#### DIRECTIONS FOR THIS TASK:
Convert the part of the listing that opens with the line containing "Given: Pin the Rhythms Inserts window" and closes with the line containing "(x=951, y=352)" into a Markdown table with the columns Index and Text. Number each line in order, and leave out any blank lines.

#### ENTRIES SUPPLIED:
-.-.-

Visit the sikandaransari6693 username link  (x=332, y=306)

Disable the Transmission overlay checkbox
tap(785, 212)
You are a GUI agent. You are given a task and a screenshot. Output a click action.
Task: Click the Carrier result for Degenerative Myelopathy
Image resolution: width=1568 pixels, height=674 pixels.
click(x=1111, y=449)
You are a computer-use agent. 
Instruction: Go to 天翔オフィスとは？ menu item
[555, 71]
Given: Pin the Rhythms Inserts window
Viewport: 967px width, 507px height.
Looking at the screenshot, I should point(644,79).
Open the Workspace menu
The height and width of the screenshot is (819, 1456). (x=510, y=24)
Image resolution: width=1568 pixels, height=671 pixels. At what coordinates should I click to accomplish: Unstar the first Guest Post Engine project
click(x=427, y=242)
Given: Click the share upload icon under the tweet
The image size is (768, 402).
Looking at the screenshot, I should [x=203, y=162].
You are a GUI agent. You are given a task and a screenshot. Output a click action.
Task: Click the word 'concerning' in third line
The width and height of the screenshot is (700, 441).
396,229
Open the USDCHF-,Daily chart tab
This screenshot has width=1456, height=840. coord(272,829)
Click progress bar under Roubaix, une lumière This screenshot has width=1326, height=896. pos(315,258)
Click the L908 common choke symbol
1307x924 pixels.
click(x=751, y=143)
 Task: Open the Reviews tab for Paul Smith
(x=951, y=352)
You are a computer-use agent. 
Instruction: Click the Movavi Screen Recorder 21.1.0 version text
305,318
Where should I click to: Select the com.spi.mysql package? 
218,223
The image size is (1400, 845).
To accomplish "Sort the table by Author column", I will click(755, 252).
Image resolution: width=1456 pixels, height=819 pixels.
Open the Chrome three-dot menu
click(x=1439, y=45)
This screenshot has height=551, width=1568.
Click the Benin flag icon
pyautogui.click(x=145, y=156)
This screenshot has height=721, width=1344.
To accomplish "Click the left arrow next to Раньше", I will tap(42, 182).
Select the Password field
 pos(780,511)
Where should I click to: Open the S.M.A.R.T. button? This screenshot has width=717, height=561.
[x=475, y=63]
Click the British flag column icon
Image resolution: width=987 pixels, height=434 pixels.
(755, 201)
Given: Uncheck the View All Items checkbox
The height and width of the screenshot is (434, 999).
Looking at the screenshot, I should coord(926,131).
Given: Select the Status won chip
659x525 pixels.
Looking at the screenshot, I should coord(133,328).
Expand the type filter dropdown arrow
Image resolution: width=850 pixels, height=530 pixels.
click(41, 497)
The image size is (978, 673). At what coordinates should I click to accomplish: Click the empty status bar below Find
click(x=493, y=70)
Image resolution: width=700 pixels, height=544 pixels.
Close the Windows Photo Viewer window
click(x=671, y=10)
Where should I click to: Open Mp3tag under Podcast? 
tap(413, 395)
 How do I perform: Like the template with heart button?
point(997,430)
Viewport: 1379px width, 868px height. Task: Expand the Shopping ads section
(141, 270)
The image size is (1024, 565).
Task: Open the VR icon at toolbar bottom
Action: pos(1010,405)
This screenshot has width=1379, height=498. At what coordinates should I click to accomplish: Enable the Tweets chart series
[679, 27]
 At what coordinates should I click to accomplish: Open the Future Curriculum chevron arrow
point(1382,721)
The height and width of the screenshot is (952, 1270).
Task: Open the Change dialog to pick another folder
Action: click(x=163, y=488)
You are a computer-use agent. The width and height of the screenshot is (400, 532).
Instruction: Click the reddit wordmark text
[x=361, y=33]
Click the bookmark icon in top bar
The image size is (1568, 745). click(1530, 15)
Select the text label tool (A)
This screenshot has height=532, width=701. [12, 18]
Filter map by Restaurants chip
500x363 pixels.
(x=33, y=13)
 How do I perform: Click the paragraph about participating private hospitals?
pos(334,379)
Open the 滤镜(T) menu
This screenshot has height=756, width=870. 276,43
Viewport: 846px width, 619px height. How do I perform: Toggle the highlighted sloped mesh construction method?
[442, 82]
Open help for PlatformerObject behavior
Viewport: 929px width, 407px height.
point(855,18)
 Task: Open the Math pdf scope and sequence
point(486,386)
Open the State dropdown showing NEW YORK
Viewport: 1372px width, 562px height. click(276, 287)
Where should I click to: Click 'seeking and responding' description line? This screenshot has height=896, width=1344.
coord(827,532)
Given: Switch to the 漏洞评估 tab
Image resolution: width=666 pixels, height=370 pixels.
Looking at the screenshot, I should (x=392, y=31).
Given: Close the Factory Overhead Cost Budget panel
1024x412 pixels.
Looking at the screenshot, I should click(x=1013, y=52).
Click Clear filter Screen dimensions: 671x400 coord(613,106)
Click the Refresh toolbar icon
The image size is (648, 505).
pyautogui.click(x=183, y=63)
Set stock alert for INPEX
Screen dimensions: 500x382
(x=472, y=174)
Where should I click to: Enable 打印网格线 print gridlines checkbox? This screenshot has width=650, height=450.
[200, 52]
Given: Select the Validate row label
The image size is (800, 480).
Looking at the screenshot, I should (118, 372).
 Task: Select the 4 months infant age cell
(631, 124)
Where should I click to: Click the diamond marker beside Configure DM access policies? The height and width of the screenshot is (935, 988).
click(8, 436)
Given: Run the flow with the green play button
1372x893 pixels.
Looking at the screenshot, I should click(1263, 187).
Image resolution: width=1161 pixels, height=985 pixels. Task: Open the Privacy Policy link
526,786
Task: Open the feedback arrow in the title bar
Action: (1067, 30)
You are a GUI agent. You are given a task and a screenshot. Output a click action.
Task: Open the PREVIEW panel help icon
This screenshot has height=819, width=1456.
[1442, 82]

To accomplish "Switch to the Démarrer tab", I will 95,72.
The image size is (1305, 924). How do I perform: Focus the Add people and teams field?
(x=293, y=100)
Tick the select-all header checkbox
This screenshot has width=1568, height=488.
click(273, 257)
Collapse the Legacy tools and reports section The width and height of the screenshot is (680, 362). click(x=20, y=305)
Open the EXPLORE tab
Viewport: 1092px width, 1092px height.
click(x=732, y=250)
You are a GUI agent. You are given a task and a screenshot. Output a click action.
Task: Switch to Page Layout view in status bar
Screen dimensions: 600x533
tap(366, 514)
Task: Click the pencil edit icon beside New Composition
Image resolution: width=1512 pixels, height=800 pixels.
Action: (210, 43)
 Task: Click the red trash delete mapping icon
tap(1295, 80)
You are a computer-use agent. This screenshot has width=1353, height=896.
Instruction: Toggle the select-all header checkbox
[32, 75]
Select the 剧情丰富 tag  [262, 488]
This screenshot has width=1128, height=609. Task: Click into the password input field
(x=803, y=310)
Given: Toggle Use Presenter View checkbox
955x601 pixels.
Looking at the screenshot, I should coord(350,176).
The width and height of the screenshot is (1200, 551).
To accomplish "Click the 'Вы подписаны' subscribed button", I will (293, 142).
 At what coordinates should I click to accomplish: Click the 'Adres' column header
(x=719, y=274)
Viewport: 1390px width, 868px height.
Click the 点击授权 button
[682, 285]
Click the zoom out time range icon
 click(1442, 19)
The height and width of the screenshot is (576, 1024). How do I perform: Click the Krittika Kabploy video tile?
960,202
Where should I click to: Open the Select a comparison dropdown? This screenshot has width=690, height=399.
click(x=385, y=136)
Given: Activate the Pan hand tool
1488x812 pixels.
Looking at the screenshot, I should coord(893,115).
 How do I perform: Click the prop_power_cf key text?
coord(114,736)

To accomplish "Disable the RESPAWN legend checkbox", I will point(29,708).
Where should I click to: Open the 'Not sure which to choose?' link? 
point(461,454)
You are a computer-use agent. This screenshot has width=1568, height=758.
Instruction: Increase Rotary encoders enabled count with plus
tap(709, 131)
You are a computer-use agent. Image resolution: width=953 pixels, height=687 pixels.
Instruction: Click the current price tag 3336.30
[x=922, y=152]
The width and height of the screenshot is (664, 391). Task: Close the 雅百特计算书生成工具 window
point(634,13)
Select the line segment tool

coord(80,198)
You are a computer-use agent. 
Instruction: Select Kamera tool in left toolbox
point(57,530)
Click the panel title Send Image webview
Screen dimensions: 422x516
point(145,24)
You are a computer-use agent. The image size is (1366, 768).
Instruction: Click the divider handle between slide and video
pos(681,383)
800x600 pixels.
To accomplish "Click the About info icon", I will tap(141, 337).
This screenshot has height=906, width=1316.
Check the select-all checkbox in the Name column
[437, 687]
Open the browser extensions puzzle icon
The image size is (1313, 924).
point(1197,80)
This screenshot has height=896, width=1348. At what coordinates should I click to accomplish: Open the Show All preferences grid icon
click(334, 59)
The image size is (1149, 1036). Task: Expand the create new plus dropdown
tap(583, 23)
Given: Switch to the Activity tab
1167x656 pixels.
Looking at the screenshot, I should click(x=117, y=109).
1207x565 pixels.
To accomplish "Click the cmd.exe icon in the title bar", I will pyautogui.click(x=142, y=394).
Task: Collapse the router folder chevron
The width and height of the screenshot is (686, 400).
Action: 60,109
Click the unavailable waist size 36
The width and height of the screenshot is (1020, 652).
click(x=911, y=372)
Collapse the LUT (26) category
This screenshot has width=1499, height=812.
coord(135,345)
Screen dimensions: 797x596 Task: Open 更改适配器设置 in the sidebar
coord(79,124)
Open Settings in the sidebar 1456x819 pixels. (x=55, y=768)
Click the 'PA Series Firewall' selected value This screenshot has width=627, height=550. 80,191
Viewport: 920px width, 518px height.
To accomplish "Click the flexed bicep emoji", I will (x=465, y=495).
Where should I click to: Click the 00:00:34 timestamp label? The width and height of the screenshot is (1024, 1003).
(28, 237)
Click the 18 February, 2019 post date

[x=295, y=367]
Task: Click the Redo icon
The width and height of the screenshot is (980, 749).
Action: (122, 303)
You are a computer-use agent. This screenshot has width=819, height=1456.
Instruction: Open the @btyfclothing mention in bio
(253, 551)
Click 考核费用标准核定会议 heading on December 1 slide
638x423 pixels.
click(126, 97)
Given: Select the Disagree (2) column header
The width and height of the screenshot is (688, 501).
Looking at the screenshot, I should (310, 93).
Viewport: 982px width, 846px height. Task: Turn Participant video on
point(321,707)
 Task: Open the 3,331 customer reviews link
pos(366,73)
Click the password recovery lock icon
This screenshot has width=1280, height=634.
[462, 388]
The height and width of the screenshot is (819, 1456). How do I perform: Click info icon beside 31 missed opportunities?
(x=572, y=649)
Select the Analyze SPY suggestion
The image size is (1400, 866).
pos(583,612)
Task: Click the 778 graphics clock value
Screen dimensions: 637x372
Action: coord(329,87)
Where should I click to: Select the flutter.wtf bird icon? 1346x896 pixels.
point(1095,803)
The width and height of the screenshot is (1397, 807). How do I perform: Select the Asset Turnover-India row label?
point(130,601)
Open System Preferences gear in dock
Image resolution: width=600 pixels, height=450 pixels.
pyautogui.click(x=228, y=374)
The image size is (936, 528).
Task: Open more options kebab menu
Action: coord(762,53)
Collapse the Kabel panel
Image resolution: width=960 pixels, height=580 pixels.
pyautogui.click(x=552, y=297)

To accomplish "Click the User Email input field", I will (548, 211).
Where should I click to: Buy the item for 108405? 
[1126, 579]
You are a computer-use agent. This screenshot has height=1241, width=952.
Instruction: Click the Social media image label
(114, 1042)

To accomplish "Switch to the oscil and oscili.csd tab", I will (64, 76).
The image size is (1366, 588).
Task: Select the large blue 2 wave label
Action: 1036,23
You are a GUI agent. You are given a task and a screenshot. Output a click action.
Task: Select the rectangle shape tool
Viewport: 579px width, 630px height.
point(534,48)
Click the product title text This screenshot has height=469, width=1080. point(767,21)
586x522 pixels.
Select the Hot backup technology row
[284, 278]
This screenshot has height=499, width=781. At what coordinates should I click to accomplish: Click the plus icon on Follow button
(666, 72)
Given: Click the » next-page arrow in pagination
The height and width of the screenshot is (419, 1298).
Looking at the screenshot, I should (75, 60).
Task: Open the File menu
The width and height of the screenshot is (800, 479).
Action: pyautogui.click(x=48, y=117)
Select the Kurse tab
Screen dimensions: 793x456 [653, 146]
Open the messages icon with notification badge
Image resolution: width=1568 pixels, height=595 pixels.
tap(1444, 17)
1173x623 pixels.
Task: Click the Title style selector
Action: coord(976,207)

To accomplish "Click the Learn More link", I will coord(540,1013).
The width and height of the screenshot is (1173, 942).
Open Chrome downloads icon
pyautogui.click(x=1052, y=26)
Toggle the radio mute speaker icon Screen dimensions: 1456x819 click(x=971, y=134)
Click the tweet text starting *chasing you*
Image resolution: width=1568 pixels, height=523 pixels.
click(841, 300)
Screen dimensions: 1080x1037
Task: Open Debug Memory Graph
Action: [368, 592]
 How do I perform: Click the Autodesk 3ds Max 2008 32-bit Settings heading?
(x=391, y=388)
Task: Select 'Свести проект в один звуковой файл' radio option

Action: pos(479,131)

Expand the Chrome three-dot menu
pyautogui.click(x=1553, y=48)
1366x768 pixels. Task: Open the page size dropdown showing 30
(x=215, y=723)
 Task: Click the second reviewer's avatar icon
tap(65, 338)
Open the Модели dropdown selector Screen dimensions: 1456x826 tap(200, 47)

-.-.-

#### FINAL RESULT:
| Index | Text |
|---|---|
| 1 | Given: Pin the Rhythms Inserts window |
| 2 | Viewport: 967px width, 507px height. |
| 3 | Looking at the screenshot, I should point(644,79). |
| 4 | Open the Workspace menu |
| 5 | The height and width of the screenshot is (819, 1456). (x=510, y=24) |
| 6 | Image resolution: width=1568 pixels, height=671 pixels. At what coordinates should I click to accomplish: Unstar the first Guest Post Engine project |
| 7 | click(x=427, y=242) |
| 8 | Given: Click the share upload icon under the tweet |
| 9 | The image size is (768, 402). |
| 10 | Looking at the screenshot, I should [x=203, y=162]. |
| 11 | You are a GUI agent. You are given a task and a screenshot. Output a click action. |
| 12 | Task: Click the word 'concerning' in third line |
| 13 | The width and height of the screenshot is (700, 441). |
| 14 | 396,229 |
| 15 | Open the USDCHF-,Daily chart tab |
| 16 | This screenshot has width=1456, height=840. coord(272,829) |
| 17 | Click progress bar under Roubaix, une lumière This screenshot has width=1326, height=896. pos(315,258) |
| 18 | Click the L908 common choke symbol |
| 19 | 1307x924 pixels. |
| 20 | click(x=751, y=143) |
| 21 |  Task: Open the Reviews tab for Paul Smith |
| 22 | (x=951, y=352) |